Pulmonary hypertension
HIV is an independent risk factor for the development of pulmonary hypertension. The true incidence is not known, but reported incidence in symptomatic patients is 0.3-0.5%, i.e. more than 50 times that in the general population. The precise pathogenesis is unknown. The stage of HIV infection is unrelated to the development and progression of pulmonary hypertension and it may predate the diagnosis of HIV disease. Found most commonly in young ♂. Progressive dyspnoea followed by ankle oedema are the usual presenting features. Diagnosed after excluding other causes, e.g. thrombo-embolism, talc granuloma (particularly in IDUs). Echocardiogram may show RV dilatation and right heart vascular studies may be required to confirm the diagnosis. The response to pulmonary vasodilator agents, antiretroviral drugs, and anticoagulation therapy is variable. The prognosis is poor compared with 1° pulmonary hypertension. Inconsistent reports of improvement with HAART.
Venous thrombosis
↑ risk of venous thromboembolic disease leading to deep venous thrombosis and consequently pulmonary embolism. Related to changes in coagulation (
Chapter 51, Haematological disorders p. [link]).
Cardiac neoplasia
Kaposi’s sarcoma
In autopsy studies, mostly ♂ who have sex with ♂ (MSM) incidence of cardiac KS prior to HAART was 12–28% (usually part of disseminated involvement). Typical cardiac sites are the visceral layer of serous pericardium or sub-epicardial fat (especially beside a major coronary artery). Clinical features are often negligible. May cause pericardial effusion which can produce cardiac tamponade requiring emergency paracentesis. If suspected, diagnosis can be confirmed by biopsy through a pericardial window which also provides decompression.

* * * * * * *

▸ **What this exercise asks**:
a) Reproduce the portion of the passage on HIV-related heart conditions starting with "Cardiac neoplasia" and going on through "also provides decompression.".
b) List every section heading that appears in the passage on HIV-related heart conditions.
c) Carry the passage on HIV-related heart conditions further from its final sentence.
The lines that follow this passage on HIV-related heart conditions play no part in the work.

* * * * * * *

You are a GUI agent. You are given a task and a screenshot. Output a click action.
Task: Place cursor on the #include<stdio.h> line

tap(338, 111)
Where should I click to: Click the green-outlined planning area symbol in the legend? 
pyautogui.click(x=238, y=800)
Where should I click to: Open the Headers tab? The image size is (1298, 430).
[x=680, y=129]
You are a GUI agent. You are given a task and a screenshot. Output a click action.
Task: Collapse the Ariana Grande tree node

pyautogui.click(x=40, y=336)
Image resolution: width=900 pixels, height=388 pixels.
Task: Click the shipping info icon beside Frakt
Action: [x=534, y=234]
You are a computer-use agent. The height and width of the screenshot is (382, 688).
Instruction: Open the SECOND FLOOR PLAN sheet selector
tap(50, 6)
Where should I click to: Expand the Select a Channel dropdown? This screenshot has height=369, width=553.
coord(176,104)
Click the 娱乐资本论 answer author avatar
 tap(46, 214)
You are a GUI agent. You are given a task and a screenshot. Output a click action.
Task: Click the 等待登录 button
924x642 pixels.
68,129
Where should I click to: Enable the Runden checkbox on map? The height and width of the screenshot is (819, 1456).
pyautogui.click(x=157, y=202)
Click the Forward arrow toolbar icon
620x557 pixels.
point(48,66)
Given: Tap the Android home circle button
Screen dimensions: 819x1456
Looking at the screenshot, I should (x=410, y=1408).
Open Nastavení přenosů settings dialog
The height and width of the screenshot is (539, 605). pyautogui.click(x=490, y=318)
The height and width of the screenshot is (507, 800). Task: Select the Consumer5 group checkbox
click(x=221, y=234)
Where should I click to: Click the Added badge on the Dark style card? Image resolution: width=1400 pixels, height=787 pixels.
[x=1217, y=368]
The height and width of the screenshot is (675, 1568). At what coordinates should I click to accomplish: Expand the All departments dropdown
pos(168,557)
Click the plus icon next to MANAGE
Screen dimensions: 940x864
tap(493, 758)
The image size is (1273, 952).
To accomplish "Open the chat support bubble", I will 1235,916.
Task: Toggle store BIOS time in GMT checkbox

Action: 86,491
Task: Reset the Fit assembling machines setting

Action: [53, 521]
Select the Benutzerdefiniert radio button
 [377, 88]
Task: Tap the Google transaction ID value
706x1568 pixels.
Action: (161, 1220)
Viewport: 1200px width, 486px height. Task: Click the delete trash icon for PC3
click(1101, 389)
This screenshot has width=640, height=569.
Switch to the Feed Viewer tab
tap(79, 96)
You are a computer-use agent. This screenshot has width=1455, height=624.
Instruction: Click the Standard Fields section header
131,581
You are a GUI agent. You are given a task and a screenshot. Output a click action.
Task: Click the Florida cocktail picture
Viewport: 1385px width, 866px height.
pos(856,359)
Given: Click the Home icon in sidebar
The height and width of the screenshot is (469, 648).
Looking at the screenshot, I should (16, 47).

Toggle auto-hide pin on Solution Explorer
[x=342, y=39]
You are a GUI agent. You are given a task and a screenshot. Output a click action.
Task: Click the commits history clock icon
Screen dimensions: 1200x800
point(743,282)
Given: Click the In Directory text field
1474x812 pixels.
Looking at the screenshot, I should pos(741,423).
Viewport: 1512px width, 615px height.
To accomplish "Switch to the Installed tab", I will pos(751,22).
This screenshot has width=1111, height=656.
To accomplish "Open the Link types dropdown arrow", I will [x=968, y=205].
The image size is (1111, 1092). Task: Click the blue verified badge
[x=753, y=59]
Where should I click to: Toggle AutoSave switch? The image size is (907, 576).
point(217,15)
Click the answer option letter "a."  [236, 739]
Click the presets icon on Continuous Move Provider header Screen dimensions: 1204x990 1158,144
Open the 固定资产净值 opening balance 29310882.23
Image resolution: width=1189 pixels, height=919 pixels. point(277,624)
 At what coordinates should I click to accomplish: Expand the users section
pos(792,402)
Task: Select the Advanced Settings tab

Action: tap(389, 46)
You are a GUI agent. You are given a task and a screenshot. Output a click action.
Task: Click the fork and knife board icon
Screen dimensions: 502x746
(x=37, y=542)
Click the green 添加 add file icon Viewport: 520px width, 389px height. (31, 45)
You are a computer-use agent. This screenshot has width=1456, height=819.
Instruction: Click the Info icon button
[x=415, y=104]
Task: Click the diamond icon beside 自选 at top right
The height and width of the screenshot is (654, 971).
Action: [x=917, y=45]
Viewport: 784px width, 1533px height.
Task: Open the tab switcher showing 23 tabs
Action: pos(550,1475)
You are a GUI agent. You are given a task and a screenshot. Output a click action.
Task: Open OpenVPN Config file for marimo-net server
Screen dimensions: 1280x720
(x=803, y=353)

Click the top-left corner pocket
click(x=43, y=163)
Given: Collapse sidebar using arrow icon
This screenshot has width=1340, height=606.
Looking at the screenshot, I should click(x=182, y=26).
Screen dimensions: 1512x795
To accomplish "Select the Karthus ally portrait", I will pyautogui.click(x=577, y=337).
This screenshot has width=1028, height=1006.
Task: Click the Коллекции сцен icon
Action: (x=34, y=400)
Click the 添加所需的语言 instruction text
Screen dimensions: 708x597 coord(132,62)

* * * * * * *

▸ **Per-task answers**:
a)
Cardiac neoplasia
Kaposi’s sarcoma
In autopsy studies, mostly ♂ who have sex with ♂ (MSM) incidence of cardiac KS prior to HAART was 12–28% (usually part of disseminated involvement). Typical cardiac sites are the visceral layer of serous pericardium or sub-epicardial fat (especially beside a major coronary artery). Clinical features are often negligible. May cause pericardial effusion which can produce cardiac tamponade requiring emergency paracentesis. If suspected, diagnosis can be confirmed by biopsy through a pericardial window which also provides decompression.

b)
Pulmonary hypertension
Venous thrombosis
Cardiac neoplasia
Kaposi’s sarcoma

c)
Non-Hodgkin’s lymphoma
Usually part of disseminated neoplasia rather than primary cardiac lymphoma (very rare). Typically high grade with spread often early in those with AIDS. Any heart chamber may be involved but right atrium is the most common. Usually no specific symptoms but may present with progressive congestive heart failure, pericardial effusion, cardiac arrhythmia, or cardiac tamponade. Nodular or polypoid lymphomas may appear, predominantly involving the pericardium with variable myocardial infiltration. Their removal may alleviate mechanical obstruction. Prognosis is poor, although clinical remission has been observed with combination chemotherapy.
Vascular disease
May be directly caused by HIV with infected monocytes and macrophages producing atheroma by adhesion or angiitis. HAART, especially containing protease inhibitors (PIs), except atazanavir, may cause hyperlipidaemia leading to atherosclerosis and thrombosis. Hyperlipidaemia is found to a lesser extent with the nucleoside/nucleotide reverse transcriptase inhibitors (especially stavudine) and the non-nucleoside reverse transcriptase inhibitors. Insulin resistance (associated with PIs) is an independent risk factor for myocardial infarction and death. The risk of myocardial infarction is ~3 times that of ♂ in the general population if PIs are used for ≥30 months. Abacavir and didanosine have also been associated with ↑ cardiovascular risk. Abacavir has been associated with a 1.9-fold increased risk from other NRTIs; this is enhanced in those with an already high cardiovascular risk. Other cardiovascular risk factors are important to consider, especially cigarette smoking as higher rates have been reported in MSM with HIV infection. Therefore advice on low-fat diets, regular exercise, blood pressure control, lipid-lowering drugs, and smoking cessation are important in patient care.